The spend_guardrail_lite_v1 vector set (10 vectors) is published in the public corpus — chopmob-cloud/algovoi-jcs-conformance-vectors — with Python and Node runners. It covers the two verdicts, verdict / policy-rotation / agent / mandate tamper, and the closed-enumeration and malformed-reference rejections. Python and TypeScript reproduce every value byte-for-byte.

The decision chain

Spend Guardrail (lite) is the keystone of an open, pinned pre-payment decision chain: it composes the agent (an Agent Passport reference), the spend authority (a mandate reference), and the policy in force (a Policy Binding reference) into one recomputable decision. Each input is imported by hash, so an L2 integrator can plug in their own agent, mandate, or policy source and still get a single, offline-verifiable decision address.

Lite vs commercial

Lite (this package)Spend Guardrail (commercial)
LicenceApache-2.0, openCommercial OEM
Decision bindingcontent-addressed guardrail_refthe same, Falcon-1024 signed receipt
Enforcementbring your own verdictfull Agent Passport + Payment Mandate stack
Verifierrecompute offlinemaintained verifier
Best foropen integrations, evaluationregulated production, enterprise terms

Adopters

If you build on algovoi-spend-guardrail-lite, pin ==0.1.0, anchor a canonical vector hash from spend_guardrail_lite_v1, and keep the NOTICE, you qualify for a free v0 licence key for algovoi-mandate-auditor. The gate is scripts/check_v0_adoption.py (dependency + canonical hash anchor + NOTICE + version pin → ISSUE_V0_KEY). Apply: email chopmob@gmail.com.
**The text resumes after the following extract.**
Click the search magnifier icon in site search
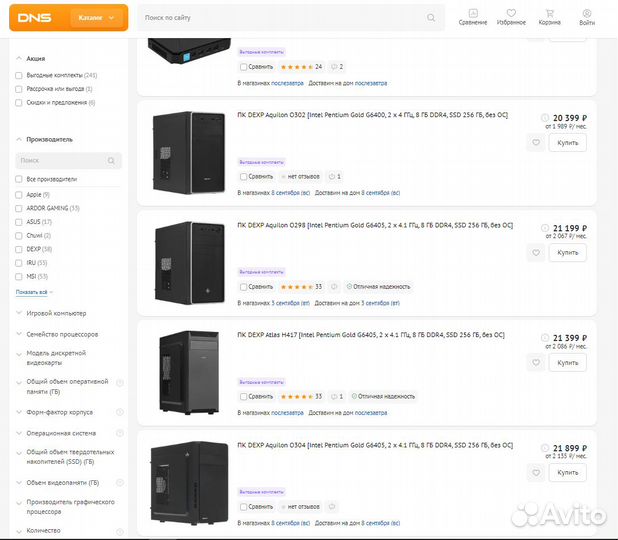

Relationship to the open substrate

Spend Guardrail (lite) sits directly on top of the open JCS Canonicalisation Substrate and composes with Policy Binding, Compliance Gate (lite), and the Retention Chain. It uses the same RFC 8785 JCS and SHA-256 primitives — no additional cryptographic dependencies.

Specification

guardrail_ref is an instance of the binding-ref framework specified in IETF Internet-Draft draft-hopley-x402-retention-chain — the same content-addressed construction as Settlement-Action Binding (§7.6), Policy Binding (§7.7), and Compliance Gate Binding (§7.8): a closed-enum decision bound to a set of pinned references under RFC 8785 JCS + SHA-256. The normative byte-level artifact for this construction is the published spend_guardrail_lite_v1 conformance set. Additive over the frozen canonicalisation substrate, sole AlgoVoi authorship.